Provided data
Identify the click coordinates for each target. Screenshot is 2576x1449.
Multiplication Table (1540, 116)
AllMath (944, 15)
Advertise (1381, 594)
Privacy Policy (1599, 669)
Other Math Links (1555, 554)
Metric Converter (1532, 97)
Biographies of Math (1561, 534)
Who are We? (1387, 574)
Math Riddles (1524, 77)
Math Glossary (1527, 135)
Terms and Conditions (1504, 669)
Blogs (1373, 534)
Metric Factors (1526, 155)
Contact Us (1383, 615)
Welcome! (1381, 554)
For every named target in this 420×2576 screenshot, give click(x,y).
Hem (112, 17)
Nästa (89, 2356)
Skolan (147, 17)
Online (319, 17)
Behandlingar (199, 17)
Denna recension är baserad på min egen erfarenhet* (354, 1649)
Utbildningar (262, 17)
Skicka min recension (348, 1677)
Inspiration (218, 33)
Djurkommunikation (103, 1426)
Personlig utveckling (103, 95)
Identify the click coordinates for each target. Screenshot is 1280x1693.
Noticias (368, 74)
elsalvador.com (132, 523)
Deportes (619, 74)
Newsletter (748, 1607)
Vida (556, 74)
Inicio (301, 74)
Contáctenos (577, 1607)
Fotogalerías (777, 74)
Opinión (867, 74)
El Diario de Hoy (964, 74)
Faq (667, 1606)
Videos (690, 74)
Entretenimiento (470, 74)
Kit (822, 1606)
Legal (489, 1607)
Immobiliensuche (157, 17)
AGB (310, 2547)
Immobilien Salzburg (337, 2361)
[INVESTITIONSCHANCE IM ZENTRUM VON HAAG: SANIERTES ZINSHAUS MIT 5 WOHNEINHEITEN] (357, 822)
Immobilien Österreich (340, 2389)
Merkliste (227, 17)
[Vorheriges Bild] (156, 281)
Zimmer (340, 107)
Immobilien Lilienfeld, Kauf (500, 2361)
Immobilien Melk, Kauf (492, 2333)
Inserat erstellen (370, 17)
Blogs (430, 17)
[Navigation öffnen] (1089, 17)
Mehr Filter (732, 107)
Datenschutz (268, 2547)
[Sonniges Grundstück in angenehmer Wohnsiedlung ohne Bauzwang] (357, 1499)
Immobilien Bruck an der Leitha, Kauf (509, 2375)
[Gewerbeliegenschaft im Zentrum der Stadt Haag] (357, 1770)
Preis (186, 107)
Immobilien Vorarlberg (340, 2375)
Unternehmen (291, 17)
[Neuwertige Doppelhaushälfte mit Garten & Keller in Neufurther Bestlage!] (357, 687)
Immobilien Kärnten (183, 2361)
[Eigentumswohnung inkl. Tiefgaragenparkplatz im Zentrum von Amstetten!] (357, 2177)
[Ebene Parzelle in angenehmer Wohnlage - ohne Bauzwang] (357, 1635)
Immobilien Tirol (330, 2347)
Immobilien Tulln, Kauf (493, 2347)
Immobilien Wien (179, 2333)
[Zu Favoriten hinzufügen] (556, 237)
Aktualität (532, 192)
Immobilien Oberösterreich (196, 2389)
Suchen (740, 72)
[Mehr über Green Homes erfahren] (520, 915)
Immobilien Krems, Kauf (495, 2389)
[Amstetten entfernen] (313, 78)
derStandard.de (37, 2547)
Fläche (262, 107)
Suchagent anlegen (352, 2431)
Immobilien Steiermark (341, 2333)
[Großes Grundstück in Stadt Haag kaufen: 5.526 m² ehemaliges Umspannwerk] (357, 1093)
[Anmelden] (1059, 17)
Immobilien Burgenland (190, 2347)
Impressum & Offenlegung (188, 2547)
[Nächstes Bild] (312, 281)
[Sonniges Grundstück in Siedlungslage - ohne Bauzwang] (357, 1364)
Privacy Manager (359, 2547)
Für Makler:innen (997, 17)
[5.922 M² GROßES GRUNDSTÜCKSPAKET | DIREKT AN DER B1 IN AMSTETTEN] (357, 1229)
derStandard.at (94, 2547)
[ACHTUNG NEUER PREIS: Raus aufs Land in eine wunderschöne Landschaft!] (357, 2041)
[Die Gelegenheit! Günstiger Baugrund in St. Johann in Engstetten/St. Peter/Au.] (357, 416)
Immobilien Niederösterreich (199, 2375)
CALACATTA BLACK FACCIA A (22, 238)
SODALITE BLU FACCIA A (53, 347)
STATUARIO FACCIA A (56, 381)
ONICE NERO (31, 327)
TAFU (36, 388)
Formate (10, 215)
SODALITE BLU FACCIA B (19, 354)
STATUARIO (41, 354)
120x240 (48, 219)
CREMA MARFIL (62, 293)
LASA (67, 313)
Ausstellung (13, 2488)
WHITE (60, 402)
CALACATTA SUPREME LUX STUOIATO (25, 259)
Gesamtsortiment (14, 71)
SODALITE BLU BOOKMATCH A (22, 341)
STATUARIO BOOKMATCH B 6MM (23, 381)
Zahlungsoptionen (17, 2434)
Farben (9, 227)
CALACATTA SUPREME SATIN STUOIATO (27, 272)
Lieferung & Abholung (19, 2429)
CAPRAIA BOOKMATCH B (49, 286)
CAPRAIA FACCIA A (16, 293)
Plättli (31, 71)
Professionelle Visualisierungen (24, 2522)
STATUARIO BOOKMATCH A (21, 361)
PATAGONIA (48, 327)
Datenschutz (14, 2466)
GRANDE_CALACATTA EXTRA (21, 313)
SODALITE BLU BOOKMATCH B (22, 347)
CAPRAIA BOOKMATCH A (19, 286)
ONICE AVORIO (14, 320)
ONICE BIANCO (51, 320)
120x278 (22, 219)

Instructions for the task
Write out each entry again, leaving every word as it is.

Written answer
Identify the click coordinates for each target. Screenshot is 2576x1449.
Multiplication Table (1540, 116)
AllMath (944, 15)
Advertise (1381, 594)
Privacy Policy (1599, 669)
Other Math Links (1555, 554)
Metric Converter (1532, 97)
Biographies of Math (1561, 534)
Who are We? (1387, 574)
Math Riddles (1524, 77)
Math Glossary (1527, 135)
Terms and Conditions (1504, 669)
Blogs (1373, 534)
Metric Factors (1526, 155)
Contact Us (1383, 615)
Welcome! (1381, 554)
For every named target in this 420×2576 screenshot, give click(x,y).
Hem (112, 17)
Nästa (89, 2356)
Skolan (147, 17)
Online (319, 17)
Behandlingar (199, 17)
Denna recension är baserad på min egen erfarenhet* (354, 1649)
Utbildningar (262, 17)
Skicka min recension (348, 1677)
Inspiration (218, 33)
Djurkommunikation (103, 1426)
Personlig utveckling (103, 95)
Identify the click coordinates for each target. Screenshot is 1280x1693.
Noticias (368, 74)
elsalvador.com (132, 523)
Deportes (619, 74)
Newsletter (748, 1607)
Vida (556, 74)
Inicio (301, 74)
Contáctenos (577, 1607)
Fotogalerías (777, 74)
Opinión (867, 74)
El Diario de Hoy (964, 74)
Faq (667, 1606)
Videos (690, 74)
Entretenimiento (470, 74)
Kit (822, 1606)
Legal (489, 1607)
Immobiliensuche (157, 17)
AGB (310, 2547)
Immobilien Salzburg (337, 2361)
[INVESTITIONSCHANCE IM ZENTRUM VON HAAG: SANIERTES ZINSHAUS MIT 5 WOHNEINHEITEN] (357, 822)
Immobilien Österreich (340, 2389)
Merkliste (227, 17)
[Vorheriges Bild] (156, 281)
Zimmer (340, 107)
Immobilien Lilienfeld, Kauf (500, 2361)
Immobilien Melk, Kauf (492, 2333)
Inserat erstellen (370, 17)
Blogs (430, 17)
[Navigation öffnen] (1089, 17)
Mehr Filter (732, 107)
Datenschutz (268, 2547)
[Sonniges Grundstück in angenehmer Wohnsiedlung ohne Bauzwang] (357, 1499)
Immobilien Bruck an der Leitha, Kauf (509, 2375)
[Gewerbeliegenschaft im Zentrum der Stadt Haag] (357, 1770)
Preis (186, 107)
Immobilien Vorarlberg (340, 2375)
Unternehmen (291, 17)
[Neuwertige Doppelhaushälfte mit Garten & Keller in Neufurther Bestlage!] (357, 687)
Immobilien Kärnten (183, 2361)
[Eigentumswohnung inkl. Tiefgaragenparkplatz im Zentrum von Amstetten!] (357, 2177)
[Ebene Parzelle in angenehmer Wohnlage - ohne Bauzwang] (357, 1635)
Immobilien Tirol (330, 2347)
Immobilien Tulln, Kauf (493, 2347)
Immobilien Wien (179, 2333)
[Zu Favoriten hinzufügen] (556, 237)
Aktualität (532, 192)
Immobilien Oberösterreich (196, 2389)
Suchen (740, 72)
[Mehr über Green Homes erfahren] (520, 915)
Immobilien Krems, Kauf (495, 2389)
[Amstetten entfernen] (313, 78)
derStandard.de (37, 2547)
Fläche (262, 107)
Suchagent anlegen (352, 2431)
Immobilien Steiermark (341, 2333)
[Großes Grundstück in Stadt Haag kaufen: 5.526 m² ehemaliges Umspannwerk] (357, 1093)
[Anmelden] (1059, 17)
Immobilien Burgenland (190, 2347)
Impressum & Offenlegung (188, 2547)
[Nächstes Bild] (312, 281)
[Sonniges Grundstück in Siedlungslage - ohne Bauzwang] (357, 1364)
Privacy Manager (359, 2547)
Für Makler:innen (997, 17)
[5.922 M² GROßES GRUNDSTÜCKSPAKET | DIREKT AN DER B1 IN AMSTETTEN] (357, 1229)
derStandard.at (94, 2547)
[ACHTUNG NEUER PREIS: Raus aufs Land in eine wunderschöne Landschaft!] (357, 2041)
[Die Gelegenheit! Günstiger Baugrund in St. Johann in Engstetten/St. Peter/Au.] (357, 416)
Immobilien Niederösterreich (199, 2375)
CALACATTA BLACK FACCIA A (22, 238)
SODALITE BLU FACCIA A (53, 347)
STATUARIO FACCIA A (56, 381)
ONICE NERO (31, 327)
TAFU (36, 388)
Formate (10, 215)
SODALITE BLU FACCIA B (19, 354)
STATUARIO (41, 354)
120x240 (48, 219)
CREMA MARFIL (62, 293)
LASA (67, 313)
Ausstellung (13, 2488)
WHITE (60, 402)
CALACATTA SUPREME LUX STUOIATO (25, 259)
Gesamtsortiment (14, 71)
SODALITE BLU BOOKMATCH A (22, 341)
STATUARIO BOOKMATCH B 6MM (23, 381)
Zahlungsoptionen (17, 2434)
Farben (9, 227)
CALACATTA SUPREME SATIN STUOIATO (27, 272)
Lieferung & Abholung (19, 2429)
CAPRAIA BOOKMATCH B (49, 286)
CAPRAIA FACCIA A (16, 293)
Plättli (31, 71)
Professionelle Visualisierungen (24, 2522)
STATUARIO BOOKMATCH A (21, 361)
PATAGONIA (48, 327)
Datenschutz (14, 2466)
GRANDE_CALACATTA EXTRA (21, 313)
SODALITE BLU BOOKMATCH B (22, 347)
CAPRAIA BOOKMATCH A (19, 286)
ONICE AVORIO (14, 320)
ONICE BIANCO (51, 320)
120x278 (22, 219)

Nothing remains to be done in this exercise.